One way to overcome both physical and information barriers to vaccination is to bring doses and Spanish-speaking staff directly to the recipients. Danny McConnell, owner of McConnell Farms in Hendersonville, hosted one such clinic on his farm.

“Blue Ridge Health came, and not only did they vaccinate myself and my employees, they also vaccinated workers from about six other farms that were in the county at the same time,” McConnell said. “In total, I think they vaccinated about 50 people that day.”

Of those farms, McConnell’s was the largest, with seven employees vaccinated. Other farms brought two or three employees to the clinic.

“We concentrated kind of on the smaller farmers,” said McConnell. “It would have been hard for them to have taken time off from work, and they might’ve had to drive to somewhere far away. This was pretty convenient for them. They just came right in and got it done, and then they’ll come back, and they know where to go in two weeks for the second dose.”

Organizations like Blue Ridge Health, which have a long history of serving migrant workers, can sometimes bypass employers, reaching out directly to workers.

“We definitely have migrant camps year to year which tend to be occupied by migrant farmworkers. So, we tend to check up on those places as soon as we know that the season is starting to see when they arrive,” said Melgar. “We know there are migrating streams because of our history here. We know what to expect and when and where to expect them.”

Nearly 4,000 farmworkers have received at least one vaccine dose statewide, according to weekly survey data provided by county vaccination teams established by the N.C. Farmworker Health Program.

This number is likely an undercount of the total number of vaccinated farmworkers in the state, Freeman said, because vaccine team reports likely do not account for doses provided to farmworkers by pharmacies, mass vaccination sites or other providers.

“Without having a lot of data, it’s hard to make any confident claim,” Freeman said. “Anecdotally, we are hearing that migrant workers who are coming into the country are accepting vaccines at very high rates, and, again anecdotally, we’re hearing there’s some more hesitancy among workers who live here year-round.”
----
— EXERCISES —
(1) In the farmworker vaccination passage, how many of McConnell's own employees were vaccinated at the clinic?
(2) Repeat the stretch of the farmworker vaccination passage from "This number is" through "or other providers.".

— INFORMATION SUPPLIED —
----
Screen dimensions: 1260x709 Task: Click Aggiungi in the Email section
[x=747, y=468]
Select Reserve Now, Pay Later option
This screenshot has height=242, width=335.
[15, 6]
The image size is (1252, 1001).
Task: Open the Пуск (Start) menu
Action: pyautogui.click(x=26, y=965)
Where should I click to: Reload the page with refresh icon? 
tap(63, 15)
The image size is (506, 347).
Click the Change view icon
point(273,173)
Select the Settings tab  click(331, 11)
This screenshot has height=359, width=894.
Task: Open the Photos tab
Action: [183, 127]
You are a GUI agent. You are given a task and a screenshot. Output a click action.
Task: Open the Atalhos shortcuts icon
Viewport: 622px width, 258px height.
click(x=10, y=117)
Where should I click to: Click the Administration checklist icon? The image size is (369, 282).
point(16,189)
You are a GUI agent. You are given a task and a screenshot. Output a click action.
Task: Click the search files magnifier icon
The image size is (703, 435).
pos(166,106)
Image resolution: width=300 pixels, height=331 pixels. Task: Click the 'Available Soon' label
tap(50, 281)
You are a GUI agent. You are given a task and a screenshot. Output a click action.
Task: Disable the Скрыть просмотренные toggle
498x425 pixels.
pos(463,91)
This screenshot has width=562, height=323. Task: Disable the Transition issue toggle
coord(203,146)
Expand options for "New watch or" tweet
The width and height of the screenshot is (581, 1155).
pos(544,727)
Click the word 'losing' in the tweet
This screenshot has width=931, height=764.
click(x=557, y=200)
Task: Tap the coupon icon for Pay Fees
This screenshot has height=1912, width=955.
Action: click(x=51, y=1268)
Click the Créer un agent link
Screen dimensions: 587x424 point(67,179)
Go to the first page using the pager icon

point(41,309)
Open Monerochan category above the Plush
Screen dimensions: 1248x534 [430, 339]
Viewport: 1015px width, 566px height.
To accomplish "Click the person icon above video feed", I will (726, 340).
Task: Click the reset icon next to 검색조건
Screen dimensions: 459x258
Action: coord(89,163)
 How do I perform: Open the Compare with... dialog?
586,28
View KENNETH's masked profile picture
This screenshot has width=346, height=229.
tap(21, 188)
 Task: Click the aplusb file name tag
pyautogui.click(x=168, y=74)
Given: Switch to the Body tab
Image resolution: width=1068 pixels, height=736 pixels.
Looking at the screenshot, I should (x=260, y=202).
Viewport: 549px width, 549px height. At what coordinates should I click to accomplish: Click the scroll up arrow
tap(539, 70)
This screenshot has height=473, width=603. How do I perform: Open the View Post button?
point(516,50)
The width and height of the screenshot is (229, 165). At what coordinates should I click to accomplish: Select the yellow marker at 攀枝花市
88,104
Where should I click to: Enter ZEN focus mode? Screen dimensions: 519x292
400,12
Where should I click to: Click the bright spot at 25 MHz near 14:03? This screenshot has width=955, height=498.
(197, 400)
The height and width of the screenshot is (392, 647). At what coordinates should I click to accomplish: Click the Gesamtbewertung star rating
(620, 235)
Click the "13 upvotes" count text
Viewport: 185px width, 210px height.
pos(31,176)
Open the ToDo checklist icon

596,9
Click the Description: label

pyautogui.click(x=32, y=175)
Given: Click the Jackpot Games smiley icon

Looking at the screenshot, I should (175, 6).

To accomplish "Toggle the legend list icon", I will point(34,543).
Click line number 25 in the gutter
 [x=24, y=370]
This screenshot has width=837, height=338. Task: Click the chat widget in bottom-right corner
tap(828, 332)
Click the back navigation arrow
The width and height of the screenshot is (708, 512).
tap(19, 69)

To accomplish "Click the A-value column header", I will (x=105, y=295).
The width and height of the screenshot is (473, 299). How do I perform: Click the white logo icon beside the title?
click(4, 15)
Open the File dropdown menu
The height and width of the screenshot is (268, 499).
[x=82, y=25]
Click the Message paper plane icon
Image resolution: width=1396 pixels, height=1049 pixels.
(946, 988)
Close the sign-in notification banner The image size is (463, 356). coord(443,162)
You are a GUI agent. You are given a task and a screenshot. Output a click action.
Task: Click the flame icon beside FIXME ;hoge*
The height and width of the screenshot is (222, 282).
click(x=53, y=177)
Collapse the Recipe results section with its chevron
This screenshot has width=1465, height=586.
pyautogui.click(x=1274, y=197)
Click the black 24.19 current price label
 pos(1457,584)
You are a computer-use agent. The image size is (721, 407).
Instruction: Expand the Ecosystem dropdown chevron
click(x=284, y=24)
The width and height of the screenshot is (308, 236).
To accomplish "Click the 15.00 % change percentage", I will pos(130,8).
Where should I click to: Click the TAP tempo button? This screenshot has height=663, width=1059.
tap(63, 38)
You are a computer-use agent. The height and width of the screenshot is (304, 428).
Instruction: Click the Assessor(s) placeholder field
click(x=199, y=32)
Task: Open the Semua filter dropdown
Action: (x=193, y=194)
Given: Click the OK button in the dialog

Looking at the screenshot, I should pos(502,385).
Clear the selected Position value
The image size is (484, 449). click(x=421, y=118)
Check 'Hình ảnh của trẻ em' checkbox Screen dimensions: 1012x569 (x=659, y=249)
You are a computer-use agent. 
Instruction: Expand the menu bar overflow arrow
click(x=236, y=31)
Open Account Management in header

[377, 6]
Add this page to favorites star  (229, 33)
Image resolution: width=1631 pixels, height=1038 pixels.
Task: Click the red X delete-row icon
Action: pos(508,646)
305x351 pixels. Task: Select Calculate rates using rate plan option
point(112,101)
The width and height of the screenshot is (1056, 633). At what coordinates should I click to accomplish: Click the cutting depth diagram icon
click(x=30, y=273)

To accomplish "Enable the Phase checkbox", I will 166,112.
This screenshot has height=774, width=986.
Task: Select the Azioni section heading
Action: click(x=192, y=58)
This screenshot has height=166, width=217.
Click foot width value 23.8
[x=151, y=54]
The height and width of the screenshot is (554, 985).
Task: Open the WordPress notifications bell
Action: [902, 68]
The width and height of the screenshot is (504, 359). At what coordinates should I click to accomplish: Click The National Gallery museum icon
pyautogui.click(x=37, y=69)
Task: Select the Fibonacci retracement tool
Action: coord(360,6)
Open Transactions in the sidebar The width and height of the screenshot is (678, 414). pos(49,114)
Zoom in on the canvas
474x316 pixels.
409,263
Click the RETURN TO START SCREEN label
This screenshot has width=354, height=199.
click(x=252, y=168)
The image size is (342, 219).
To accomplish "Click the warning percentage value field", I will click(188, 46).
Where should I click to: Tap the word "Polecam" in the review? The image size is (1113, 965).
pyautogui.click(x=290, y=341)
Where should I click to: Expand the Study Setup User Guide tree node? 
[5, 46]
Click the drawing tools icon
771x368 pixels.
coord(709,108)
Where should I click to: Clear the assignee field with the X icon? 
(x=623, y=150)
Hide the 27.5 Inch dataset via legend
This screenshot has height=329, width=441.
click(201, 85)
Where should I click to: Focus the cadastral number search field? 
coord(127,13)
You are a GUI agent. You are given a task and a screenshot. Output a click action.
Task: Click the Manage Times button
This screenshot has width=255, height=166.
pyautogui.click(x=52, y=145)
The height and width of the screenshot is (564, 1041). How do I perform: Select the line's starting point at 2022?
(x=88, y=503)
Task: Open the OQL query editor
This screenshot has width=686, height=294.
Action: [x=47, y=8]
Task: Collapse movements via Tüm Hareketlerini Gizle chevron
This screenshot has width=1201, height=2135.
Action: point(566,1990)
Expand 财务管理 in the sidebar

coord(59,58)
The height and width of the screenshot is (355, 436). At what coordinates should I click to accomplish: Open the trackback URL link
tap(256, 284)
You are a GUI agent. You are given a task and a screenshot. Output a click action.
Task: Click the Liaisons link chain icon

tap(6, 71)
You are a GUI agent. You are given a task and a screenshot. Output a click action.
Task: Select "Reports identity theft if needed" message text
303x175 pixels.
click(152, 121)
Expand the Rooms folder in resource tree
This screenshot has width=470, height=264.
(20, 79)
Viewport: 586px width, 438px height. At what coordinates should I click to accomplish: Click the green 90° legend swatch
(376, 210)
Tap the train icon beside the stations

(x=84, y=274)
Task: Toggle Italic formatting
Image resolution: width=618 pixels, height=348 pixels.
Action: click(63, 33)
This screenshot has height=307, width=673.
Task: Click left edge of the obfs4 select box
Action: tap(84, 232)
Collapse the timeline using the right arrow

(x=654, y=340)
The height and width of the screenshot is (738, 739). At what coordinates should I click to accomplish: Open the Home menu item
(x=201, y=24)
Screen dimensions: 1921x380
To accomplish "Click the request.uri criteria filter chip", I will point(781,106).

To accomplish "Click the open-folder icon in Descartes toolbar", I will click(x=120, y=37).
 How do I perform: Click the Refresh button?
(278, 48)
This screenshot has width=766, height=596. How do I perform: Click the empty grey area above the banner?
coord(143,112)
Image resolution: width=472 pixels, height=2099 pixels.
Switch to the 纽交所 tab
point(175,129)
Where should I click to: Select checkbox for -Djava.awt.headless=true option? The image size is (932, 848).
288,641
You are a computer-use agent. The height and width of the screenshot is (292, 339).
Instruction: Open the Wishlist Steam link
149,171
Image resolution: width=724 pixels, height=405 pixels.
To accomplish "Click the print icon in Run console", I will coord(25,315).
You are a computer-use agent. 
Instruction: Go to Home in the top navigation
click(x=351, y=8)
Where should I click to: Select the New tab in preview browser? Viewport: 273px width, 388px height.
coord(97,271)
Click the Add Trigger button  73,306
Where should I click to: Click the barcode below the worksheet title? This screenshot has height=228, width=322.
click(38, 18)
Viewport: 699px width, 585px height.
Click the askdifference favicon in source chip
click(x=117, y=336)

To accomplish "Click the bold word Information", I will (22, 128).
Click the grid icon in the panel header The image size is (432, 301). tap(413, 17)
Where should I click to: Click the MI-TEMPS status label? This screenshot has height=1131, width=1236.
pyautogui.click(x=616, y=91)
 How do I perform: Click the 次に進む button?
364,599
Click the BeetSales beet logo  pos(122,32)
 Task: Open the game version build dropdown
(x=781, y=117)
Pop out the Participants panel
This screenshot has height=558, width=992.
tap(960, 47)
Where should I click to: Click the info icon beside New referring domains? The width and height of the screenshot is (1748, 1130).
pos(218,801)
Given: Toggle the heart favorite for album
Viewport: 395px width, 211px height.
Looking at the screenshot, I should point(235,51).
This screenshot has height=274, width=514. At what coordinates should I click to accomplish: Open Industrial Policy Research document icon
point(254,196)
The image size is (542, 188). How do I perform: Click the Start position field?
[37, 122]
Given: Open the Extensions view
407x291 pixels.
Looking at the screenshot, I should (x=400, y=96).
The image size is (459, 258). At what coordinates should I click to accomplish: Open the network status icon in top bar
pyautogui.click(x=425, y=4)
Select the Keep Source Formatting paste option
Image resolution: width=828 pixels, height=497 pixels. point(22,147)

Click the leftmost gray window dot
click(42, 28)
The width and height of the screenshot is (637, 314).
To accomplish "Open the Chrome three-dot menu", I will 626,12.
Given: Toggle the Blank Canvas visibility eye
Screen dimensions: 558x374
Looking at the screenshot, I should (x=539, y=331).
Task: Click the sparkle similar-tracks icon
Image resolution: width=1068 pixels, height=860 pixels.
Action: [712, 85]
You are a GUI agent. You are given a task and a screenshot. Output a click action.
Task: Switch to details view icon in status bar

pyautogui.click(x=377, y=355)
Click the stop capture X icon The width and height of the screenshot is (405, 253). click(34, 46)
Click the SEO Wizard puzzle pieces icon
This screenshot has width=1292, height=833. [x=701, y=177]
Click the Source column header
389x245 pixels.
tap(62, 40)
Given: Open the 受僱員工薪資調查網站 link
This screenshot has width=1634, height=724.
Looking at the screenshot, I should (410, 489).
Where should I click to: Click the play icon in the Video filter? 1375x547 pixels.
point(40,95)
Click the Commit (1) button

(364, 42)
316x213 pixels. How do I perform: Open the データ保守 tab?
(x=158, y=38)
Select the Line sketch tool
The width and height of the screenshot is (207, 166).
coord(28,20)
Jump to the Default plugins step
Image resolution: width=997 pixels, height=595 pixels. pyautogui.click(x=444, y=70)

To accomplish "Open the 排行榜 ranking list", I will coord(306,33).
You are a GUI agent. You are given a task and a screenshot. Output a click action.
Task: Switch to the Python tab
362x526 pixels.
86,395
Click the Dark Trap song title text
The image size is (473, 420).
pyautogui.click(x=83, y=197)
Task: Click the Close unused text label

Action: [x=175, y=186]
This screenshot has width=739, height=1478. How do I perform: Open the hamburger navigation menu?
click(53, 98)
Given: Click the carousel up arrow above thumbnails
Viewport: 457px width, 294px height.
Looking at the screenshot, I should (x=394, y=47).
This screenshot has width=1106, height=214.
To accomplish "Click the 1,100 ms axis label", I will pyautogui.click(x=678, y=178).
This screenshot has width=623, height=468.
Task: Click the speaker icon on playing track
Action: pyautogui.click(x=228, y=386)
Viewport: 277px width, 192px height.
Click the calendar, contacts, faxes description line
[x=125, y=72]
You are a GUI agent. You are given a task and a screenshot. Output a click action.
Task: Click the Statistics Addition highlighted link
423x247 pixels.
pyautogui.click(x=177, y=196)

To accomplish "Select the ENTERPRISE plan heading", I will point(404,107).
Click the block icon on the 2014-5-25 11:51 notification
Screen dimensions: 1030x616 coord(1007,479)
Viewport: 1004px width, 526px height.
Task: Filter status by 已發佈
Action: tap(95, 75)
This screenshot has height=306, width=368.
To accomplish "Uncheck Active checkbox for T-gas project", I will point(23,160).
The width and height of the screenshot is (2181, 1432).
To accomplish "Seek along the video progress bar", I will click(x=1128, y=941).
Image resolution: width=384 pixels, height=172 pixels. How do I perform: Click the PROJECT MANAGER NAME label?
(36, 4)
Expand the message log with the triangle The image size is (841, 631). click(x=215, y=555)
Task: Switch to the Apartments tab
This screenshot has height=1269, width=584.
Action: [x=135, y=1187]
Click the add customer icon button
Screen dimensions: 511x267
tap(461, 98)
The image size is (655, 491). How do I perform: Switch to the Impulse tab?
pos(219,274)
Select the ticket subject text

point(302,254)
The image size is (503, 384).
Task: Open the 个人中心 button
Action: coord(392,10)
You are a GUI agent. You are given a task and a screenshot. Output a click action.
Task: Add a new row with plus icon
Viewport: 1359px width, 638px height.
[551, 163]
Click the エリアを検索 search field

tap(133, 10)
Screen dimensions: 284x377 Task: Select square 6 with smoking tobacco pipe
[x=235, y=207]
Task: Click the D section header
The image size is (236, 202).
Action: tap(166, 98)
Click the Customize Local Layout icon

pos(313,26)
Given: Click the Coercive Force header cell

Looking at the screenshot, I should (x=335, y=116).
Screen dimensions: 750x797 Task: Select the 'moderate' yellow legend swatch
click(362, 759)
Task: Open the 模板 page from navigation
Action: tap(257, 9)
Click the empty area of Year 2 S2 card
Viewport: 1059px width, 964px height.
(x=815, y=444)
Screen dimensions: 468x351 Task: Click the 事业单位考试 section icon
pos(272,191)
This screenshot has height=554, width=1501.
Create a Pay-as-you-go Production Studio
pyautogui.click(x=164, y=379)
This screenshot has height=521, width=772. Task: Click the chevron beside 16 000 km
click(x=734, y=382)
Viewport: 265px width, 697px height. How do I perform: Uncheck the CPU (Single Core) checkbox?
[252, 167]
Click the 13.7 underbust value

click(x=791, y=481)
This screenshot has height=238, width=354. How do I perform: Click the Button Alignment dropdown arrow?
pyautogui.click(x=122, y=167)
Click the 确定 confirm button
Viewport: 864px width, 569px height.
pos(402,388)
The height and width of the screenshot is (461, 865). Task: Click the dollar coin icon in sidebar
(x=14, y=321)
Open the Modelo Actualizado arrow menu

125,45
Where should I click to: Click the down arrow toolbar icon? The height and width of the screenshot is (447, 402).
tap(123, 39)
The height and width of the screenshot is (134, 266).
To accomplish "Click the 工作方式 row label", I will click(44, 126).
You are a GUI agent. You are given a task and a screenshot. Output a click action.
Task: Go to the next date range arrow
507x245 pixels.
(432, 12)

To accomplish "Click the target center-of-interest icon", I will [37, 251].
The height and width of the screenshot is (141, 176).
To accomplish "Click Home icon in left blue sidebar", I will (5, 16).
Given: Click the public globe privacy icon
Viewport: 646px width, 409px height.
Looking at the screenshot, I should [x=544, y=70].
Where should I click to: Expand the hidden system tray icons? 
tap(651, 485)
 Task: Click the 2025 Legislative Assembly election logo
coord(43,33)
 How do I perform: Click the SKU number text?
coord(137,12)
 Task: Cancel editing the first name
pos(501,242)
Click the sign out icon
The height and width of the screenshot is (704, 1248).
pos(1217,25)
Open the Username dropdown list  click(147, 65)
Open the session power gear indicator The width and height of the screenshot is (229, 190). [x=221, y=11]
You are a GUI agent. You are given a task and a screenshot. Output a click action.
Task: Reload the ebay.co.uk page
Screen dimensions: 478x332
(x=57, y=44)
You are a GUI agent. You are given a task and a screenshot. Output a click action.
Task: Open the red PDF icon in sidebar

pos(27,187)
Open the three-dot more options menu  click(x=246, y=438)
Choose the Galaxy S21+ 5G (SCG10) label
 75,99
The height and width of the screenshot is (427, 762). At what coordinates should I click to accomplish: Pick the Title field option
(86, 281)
----
— ANSWERS PROVIDED —
(1) Seven

(2)
This number is likely an undercount of the total number of vaccinated farmworkers in the state, Freeman said, because vaccine team reports likely do not account for doses provided to farmworkers by pharmacies, mass vaccination sites or other providers.